I am running Dovecot IMAP on Linux, on a LizardFS storage cluster with
Maildir storage. This has worked well for most of the accounts for
several months.
However in the last couple of weeks we are seeing increasing errors
regarding corrupted index files. Some of the accounts affected are
unable to retrieve messages due to timeouts.
It appeared the problems were due to the accounts being accessed from
multiple servers simultaneously, so I forced them all to access one
server, but the errors remained. It looks like it has something to do
with file locking, but LizardFS supports advisory file locking and I do
have it enabled.
Deleting the corrupted indexes fixes the problem for a while, but it
eventually returns, particularly for some accounts.
Here are some errors I'm seeing (just a random grab). Actual home
directories are munged for confidentiality.

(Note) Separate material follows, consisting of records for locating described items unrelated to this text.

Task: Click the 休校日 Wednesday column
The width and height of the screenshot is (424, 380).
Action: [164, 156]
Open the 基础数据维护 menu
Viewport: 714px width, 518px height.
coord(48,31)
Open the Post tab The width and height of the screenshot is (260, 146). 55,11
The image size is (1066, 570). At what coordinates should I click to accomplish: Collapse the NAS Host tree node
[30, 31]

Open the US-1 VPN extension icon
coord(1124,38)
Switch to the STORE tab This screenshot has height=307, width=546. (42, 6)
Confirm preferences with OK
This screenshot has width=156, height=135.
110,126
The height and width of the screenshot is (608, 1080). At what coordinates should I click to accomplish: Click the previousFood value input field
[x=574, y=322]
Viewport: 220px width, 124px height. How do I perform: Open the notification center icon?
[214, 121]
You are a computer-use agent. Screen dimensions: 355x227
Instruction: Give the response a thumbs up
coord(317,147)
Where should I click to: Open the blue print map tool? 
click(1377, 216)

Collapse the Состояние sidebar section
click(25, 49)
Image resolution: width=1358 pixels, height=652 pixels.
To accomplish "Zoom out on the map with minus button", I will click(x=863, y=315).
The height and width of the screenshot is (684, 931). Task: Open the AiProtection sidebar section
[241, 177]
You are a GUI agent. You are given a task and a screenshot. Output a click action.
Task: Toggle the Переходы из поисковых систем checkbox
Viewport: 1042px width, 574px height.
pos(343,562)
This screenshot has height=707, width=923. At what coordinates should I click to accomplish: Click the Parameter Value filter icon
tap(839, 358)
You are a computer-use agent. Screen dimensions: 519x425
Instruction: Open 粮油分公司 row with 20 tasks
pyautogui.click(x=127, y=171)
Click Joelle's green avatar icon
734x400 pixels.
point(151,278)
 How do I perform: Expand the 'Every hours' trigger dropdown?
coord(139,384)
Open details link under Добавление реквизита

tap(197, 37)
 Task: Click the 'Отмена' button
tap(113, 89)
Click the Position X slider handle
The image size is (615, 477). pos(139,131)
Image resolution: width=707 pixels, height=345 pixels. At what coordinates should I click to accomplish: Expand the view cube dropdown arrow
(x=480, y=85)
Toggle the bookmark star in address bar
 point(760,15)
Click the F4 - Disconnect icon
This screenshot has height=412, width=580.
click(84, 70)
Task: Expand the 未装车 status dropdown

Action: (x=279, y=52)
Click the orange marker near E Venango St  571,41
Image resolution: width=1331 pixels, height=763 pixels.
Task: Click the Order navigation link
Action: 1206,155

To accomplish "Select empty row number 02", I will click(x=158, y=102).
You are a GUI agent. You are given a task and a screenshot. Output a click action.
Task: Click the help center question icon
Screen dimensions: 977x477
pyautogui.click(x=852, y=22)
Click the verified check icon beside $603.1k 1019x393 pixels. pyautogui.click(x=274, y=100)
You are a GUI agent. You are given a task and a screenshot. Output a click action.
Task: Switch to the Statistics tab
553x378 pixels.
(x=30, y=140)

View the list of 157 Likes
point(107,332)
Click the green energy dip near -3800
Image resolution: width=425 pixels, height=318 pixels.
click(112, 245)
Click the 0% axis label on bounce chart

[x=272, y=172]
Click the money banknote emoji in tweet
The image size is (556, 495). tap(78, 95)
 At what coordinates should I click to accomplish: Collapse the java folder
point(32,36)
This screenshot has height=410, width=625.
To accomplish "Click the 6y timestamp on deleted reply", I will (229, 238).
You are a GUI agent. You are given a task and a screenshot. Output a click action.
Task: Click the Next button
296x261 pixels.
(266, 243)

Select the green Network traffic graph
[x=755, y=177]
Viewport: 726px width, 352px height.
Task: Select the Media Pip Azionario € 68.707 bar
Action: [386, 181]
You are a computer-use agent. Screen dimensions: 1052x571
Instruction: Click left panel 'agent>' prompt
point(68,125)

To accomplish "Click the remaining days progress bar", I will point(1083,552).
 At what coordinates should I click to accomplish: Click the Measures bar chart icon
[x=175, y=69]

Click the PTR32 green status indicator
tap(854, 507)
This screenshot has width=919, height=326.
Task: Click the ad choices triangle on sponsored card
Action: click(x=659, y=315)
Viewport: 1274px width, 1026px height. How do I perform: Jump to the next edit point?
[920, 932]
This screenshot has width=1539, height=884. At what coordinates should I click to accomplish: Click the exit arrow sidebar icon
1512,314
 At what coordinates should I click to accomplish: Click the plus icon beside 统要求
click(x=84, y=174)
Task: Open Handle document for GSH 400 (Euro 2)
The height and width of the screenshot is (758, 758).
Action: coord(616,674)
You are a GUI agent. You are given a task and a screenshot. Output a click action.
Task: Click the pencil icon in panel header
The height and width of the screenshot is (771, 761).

imap[25157]: (clientes.standby) Error: Failed to fix view for
HOME/clientes:standby/dovecot.index: Missing middle file seq=1 (between 1..1, we
have seqs 8): File is already open
imap[5565]: (stadiumchair) Error: Transaction log file
HOME/stadiumchair/.Drafts/dovecot.index.log: marked corrupted
imap[5005]: (stadiumchair) Error: Corrupted transaction log file
HOME/stadiumchair/.Drafts/dovecot.index.log seq 2: indexid changed 1418941056
-> 1500658549 (sync_offset=0)
imap[20243]: (martha) Error: Transaction log HOME/martha/dovecot.index.log:
duplicate transaction log sequence (539)
imap[4665]: (emsspam) Error: Index file HOME/emsspam/dovecot.index: indexid
changed: 1500658479 -> 1297175382
imap[4665]: (emsspam) Error: Corrupted transaction log file
HOME/emsspam/dovecot.index.log seq 3: indexid changed: 1500658479 ->
1297175382 (sync_offset=316)
imap[22985]: (emsspam) Error: Corrupted transaction log file
HOME/emsspam/dovecot.index.log seq 10742: Invalid transaction log size (9296 vs
9296): HOME/emsspam/dovecot.index.log (sync_offset=9296)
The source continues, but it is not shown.